What’s working for you this week? Feel free to share in the comments below!
The Whatever Mom is a full-time wife and twin mama living on coffee and wine. She enjoys the pure rush of cleaning the BIG potty between loads of laundry. It is her dream that moms everywhere accept and embrace the Whatever Mom philosophy which can be found here.
Find more from Roxanne at Hudson Valley Parent and at Masshole Mommy
I think this is a wonderful idea! Actually, my youngest son’s 3rd grade class is doing something similar this year and I love the positive effects on all of the kids in his class.
What a cute idea! I’m sure it can explain the abstract empathy term to the kids 🙂
I haven’t read this book but heard so much about it. I need to get it for my 2 year old.
This is a great way to address issues with kids! It also helps them develop skills and traits that uplift people. You are a great mom (and creative)!
I like the idea of teaching abstract empathy. Especially since children find it so difficult to understand the whole range of emotions this is great.
I love this so much. I want to read this book with my little girls. They would love it!
This is an awesome idea. I know my kiddos learned this concept in school and I thought it was great.
What a great idea. I love doing this at dinner time with my kids.
This book is a fun way to teach kids about empathy. I need to get this for my twin granddaughters.

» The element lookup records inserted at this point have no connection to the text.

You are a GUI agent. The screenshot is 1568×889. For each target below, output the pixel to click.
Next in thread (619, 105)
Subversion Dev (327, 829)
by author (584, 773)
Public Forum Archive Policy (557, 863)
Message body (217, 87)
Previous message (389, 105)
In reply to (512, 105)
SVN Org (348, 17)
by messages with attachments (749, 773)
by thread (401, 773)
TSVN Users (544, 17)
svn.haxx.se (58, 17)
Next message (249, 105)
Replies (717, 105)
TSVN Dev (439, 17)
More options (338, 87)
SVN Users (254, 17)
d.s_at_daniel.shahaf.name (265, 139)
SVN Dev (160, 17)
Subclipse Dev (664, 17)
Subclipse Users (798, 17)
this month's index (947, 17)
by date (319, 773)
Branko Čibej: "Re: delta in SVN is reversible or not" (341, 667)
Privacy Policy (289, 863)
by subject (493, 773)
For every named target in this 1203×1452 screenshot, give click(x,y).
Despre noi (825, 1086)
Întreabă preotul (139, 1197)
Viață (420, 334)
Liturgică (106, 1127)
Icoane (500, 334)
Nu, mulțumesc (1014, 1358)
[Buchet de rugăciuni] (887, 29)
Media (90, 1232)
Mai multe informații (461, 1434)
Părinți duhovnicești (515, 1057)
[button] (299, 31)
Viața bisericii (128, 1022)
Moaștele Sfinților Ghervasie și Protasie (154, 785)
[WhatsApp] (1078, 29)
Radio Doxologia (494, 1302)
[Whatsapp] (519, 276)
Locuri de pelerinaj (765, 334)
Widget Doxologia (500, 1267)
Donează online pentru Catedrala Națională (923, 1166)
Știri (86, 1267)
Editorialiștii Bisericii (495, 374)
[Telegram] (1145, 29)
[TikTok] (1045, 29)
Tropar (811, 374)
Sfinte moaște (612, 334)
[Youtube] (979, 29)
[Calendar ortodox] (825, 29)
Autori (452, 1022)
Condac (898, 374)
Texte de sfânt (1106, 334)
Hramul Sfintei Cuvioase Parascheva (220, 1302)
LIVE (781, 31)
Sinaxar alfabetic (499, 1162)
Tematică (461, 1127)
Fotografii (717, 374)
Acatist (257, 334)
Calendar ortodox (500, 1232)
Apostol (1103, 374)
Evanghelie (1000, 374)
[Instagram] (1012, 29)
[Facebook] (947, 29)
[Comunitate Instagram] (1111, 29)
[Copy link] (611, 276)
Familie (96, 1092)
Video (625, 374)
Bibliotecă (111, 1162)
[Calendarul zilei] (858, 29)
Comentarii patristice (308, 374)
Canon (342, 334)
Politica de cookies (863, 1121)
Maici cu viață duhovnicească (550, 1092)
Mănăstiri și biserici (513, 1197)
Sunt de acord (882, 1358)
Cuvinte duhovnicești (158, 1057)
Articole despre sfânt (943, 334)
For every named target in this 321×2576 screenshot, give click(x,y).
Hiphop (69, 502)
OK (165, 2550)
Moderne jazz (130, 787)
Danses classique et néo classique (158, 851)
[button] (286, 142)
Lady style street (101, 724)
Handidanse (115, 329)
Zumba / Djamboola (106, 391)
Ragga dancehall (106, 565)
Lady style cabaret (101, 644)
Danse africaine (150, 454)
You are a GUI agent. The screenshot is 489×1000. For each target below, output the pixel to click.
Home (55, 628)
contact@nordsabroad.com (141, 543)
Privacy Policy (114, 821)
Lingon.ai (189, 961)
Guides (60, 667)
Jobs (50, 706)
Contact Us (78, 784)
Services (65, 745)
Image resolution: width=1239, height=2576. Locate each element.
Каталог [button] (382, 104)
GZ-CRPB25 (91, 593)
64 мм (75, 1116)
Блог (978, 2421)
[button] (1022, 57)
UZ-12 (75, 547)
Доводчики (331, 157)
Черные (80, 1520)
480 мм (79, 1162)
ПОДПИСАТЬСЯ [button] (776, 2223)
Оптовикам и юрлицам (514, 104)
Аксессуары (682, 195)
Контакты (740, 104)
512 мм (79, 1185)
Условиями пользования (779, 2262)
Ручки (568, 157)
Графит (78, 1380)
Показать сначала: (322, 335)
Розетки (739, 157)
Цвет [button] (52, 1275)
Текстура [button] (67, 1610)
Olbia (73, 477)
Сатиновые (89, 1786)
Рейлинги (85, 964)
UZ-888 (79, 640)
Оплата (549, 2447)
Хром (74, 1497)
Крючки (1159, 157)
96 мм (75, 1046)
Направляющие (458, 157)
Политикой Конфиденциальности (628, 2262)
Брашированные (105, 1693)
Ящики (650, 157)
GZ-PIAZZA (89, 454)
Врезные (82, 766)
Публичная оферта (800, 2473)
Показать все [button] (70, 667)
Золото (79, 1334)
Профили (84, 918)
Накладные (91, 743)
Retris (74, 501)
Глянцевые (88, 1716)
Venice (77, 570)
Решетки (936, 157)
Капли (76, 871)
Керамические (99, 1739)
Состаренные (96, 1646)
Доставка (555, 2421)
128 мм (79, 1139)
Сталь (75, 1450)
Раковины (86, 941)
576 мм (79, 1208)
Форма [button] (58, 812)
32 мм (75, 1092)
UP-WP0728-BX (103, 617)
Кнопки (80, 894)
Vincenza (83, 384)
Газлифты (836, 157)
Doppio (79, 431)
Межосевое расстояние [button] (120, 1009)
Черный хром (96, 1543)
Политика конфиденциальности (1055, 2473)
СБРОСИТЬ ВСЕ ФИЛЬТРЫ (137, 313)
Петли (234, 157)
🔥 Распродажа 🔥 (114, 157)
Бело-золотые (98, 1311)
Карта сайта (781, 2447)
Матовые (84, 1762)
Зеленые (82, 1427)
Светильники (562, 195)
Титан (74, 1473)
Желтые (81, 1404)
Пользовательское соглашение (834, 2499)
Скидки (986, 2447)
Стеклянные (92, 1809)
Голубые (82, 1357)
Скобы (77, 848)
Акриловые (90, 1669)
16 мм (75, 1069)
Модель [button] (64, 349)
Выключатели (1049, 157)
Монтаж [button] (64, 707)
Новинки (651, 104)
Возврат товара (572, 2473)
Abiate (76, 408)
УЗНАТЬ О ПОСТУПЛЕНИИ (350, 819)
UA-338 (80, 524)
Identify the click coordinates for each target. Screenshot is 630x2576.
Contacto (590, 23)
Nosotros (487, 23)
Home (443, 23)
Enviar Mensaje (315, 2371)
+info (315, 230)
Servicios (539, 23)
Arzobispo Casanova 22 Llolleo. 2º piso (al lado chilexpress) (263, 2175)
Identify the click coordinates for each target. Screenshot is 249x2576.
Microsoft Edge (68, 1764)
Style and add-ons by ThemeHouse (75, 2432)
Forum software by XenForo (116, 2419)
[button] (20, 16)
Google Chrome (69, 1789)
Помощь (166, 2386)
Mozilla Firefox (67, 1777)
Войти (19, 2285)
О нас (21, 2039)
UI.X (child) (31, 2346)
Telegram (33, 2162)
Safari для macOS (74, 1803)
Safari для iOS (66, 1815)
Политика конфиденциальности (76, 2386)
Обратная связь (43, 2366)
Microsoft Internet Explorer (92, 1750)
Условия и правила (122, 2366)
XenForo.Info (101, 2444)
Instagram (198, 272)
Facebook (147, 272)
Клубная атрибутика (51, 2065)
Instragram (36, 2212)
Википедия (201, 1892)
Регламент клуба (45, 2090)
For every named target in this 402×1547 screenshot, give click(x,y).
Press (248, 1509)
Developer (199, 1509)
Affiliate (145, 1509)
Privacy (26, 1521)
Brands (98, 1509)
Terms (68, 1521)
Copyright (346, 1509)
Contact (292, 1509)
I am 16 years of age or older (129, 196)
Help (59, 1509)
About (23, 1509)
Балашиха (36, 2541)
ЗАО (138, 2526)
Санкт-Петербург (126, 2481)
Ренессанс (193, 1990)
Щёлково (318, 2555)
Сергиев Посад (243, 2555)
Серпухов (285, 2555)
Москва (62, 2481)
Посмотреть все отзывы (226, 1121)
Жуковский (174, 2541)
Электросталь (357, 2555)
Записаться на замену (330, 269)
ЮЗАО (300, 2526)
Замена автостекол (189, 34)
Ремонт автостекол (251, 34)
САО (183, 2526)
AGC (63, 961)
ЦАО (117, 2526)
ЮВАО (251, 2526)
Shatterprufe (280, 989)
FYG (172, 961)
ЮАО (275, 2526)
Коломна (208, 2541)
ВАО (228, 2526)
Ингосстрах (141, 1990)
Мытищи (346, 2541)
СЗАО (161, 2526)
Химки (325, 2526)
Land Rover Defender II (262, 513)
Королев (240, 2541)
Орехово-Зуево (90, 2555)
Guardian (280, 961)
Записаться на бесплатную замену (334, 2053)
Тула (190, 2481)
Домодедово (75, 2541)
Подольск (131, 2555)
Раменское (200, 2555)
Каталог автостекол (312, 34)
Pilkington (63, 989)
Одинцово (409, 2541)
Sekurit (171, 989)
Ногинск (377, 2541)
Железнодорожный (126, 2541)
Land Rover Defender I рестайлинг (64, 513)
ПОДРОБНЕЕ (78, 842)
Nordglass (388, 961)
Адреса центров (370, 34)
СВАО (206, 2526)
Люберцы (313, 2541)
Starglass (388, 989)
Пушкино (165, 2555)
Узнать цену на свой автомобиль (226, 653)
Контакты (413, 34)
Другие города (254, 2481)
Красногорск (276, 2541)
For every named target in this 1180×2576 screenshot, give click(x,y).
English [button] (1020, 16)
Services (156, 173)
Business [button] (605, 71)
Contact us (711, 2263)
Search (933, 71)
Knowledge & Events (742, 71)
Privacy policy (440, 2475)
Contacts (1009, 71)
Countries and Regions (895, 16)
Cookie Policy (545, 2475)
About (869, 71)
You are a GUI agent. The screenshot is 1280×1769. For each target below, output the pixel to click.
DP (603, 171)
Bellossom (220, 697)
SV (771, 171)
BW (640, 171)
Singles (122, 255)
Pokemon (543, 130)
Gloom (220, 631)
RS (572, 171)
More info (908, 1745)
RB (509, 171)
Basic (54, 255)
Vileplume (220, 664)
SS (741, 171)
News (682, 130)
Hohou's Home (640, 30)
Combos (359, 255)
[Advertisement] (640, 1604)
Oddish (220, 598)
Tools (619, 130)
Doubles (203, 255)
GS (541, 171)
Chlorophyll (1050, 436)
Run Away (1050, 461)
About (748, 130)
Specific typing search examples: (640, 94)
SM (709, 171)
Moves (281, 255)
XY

This is an awesome idea! And I love that you work on it together, as a family. I definitely think that makes all the difference!
I love any book that teaches kids about empathy. I have a chronically ill child and I can tell you that empathy is completely lacking in a lot of kids.
I will definitely be sharing this book with my sister, who has two little ones. I love the idea of encouraging kids to feel empathy for others.
This is a fantastic idea for kids! I’ll be sharing this book with my friends and I am possitive they’re going to love it too
This is such a wonderful idea! I love the buckets and envelopes. This is definitely something I would like to incorporate once my daughter gets a little older.